After all, their relationship goes back to the 1980s, during the Iranian-Iraqi war, when the Syrian regime allied with the Iranian one. This relationship almost ended in the late 1990s, then-Syrian leader Hafez al-Assad sought to rebuild a relationship with Iraq, Turkey, and Israel, which very nearly became an official agreement at the UN. Unfortunately, Israel obstructed signing the deal, stating that Assad’s health was declining and it was afraid of Syria’s future after him.
After Bashar al-Assad took power, the Syrian-Iranian relationship deepened in secret. This was confirmed when Israel withdrew from South Lebanon, a move that was conditional on the withdrawal of Syrian troops from Lebanon, but Syria did not move from the country where the Iranian-backed Hezbollah had control. Iran and Syria actually deepened their presence in Lebanon.
Abdulrahman al-Rashed, the former General Manager of Al Arabiya News Channel, wrote: “They executed a wave of assassinations and the two regimes almost completely dominated the country.
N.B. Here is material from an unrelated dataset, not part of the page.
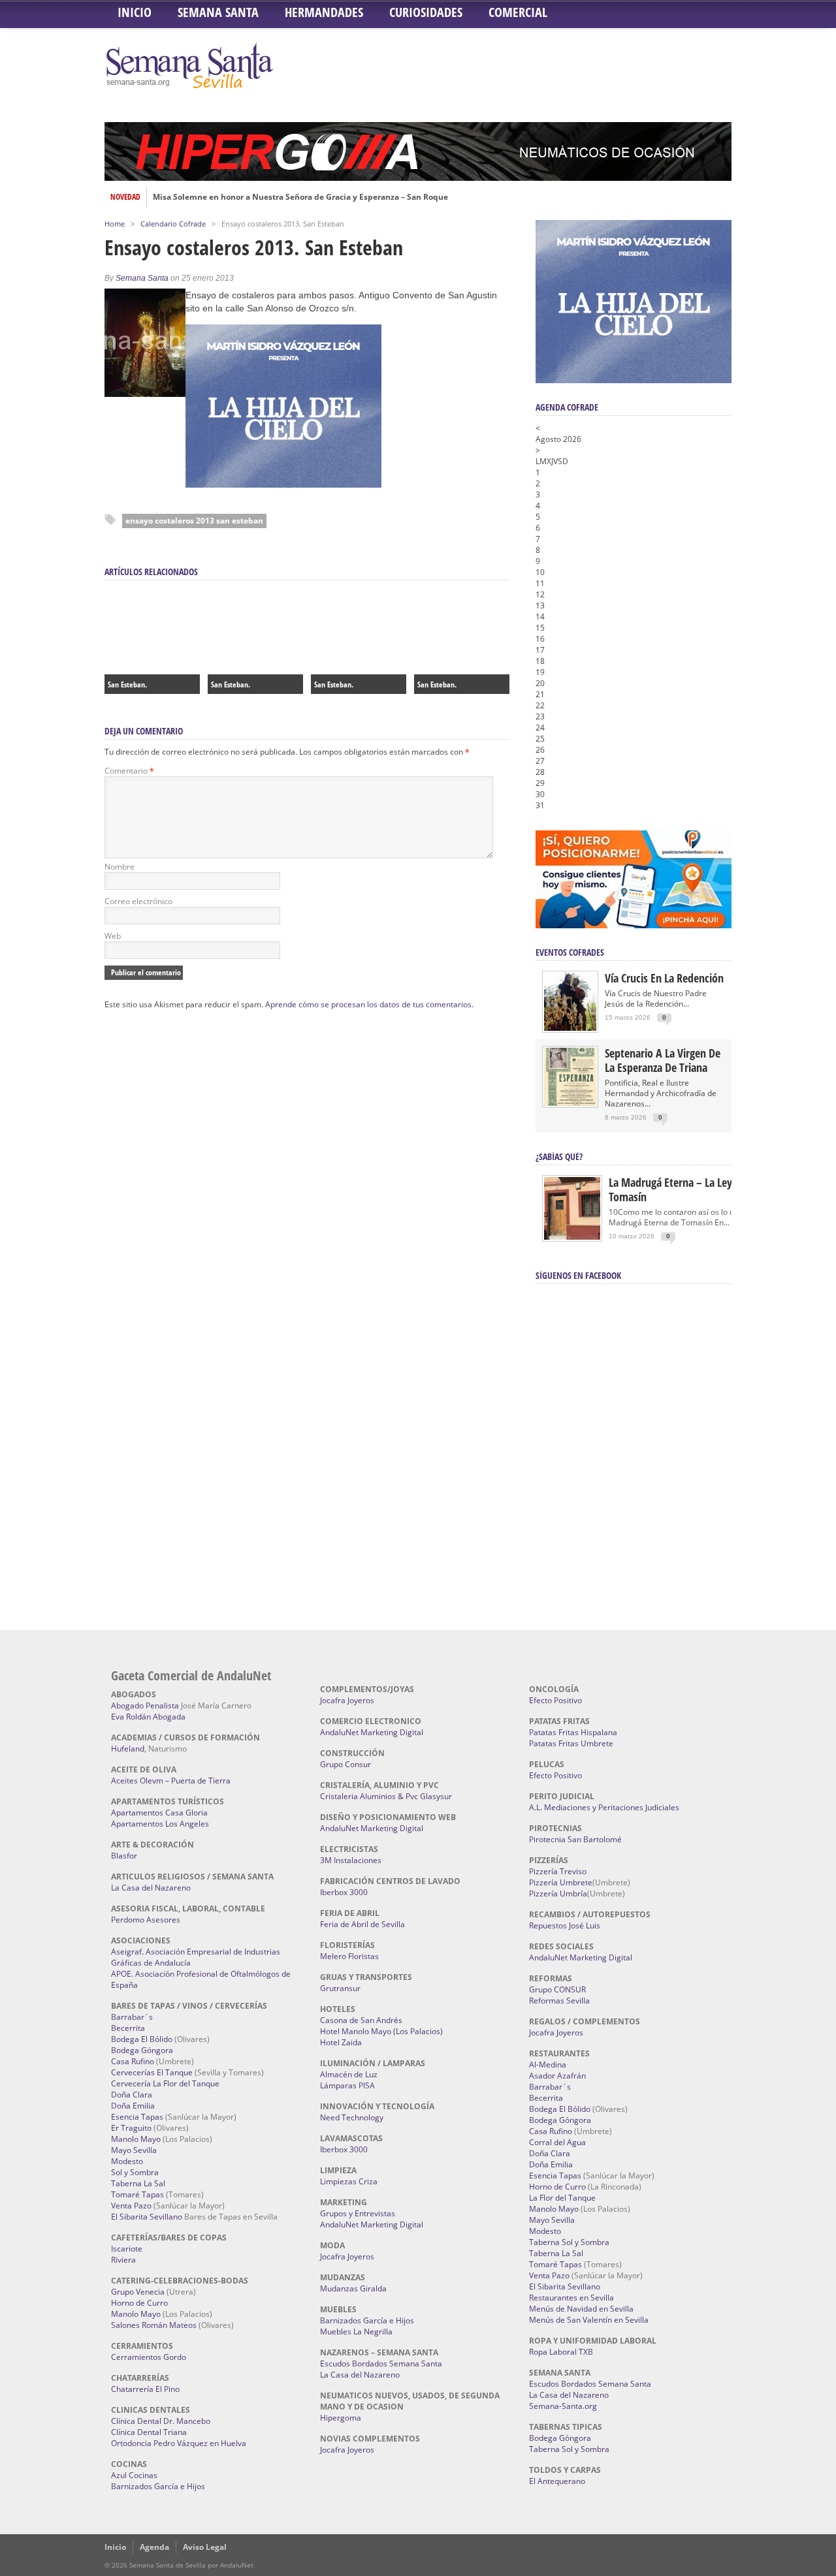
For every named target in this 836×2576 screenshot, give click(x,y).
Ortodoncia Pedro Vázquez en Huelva (178, 2443)
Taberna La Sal (138, 2183)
There was no longer any doubt that there is a special relationship between Damascus and Tehran after the two allies’ cooperation in adopting the Iraqi resistance and supporting terror groups in Iraq, including al-Qaeda, Al-Zaraqawi and ISIS later became clear. Later on, the term “the rise of the Shiite crescent” emerged.”
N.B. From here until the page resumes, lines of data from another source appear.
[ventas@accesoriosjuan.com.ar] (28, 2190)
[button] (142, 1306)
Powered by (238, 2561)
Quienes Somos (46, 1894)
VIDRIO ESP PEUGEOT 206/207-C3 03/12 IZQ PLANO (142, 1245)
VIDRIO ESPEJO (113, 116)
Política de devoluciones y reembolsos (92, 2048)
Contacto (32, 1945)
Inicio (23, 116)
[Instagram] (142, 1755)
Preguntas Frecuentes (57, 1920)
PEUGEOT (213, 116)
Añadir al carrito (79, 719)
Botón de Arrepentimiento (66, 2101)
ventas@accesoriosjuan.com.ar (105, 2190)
The attempts to get Iran out of Syria are failing because the two rogue regimes have a strong relationship, so how should the international community work to remove Iran from Syria?
Well, the US has already begun a two-pronged assault. Iran’s removal from Syria is one of the conditions for removing sanctions on Iran that are currently crippling the country and one of the conditions for allowing the Assad Regime to stay in power and not be taken out by the US-backed forces. This could work. Add to that Israel’s attacks on Iran’s forces in Syria and soon you see that they will have little choice.
However, Rashed cautions: “Theoretically, the Iranian forces’, Hezbollah’s and others forces’ exit seems like the expected result but who will believe Iran is willing to cooperate and withdraw after all the massive human and financial losses it endured in Syria’s war? Its withdrawal will be considered a free defeat and will weaken the Tehran government’s negotiating capability with Israel and the US.”
Well, it shouldn’t be surprising that the Iranian Regime is willing to sacrifice thousands more fighters and millions more dollars to stay in Syria, but that doesn’t mean that they shouldn’t be evicted. They should have been removed years ago, so the sooner the Iranian Regime leaves, the better it will be.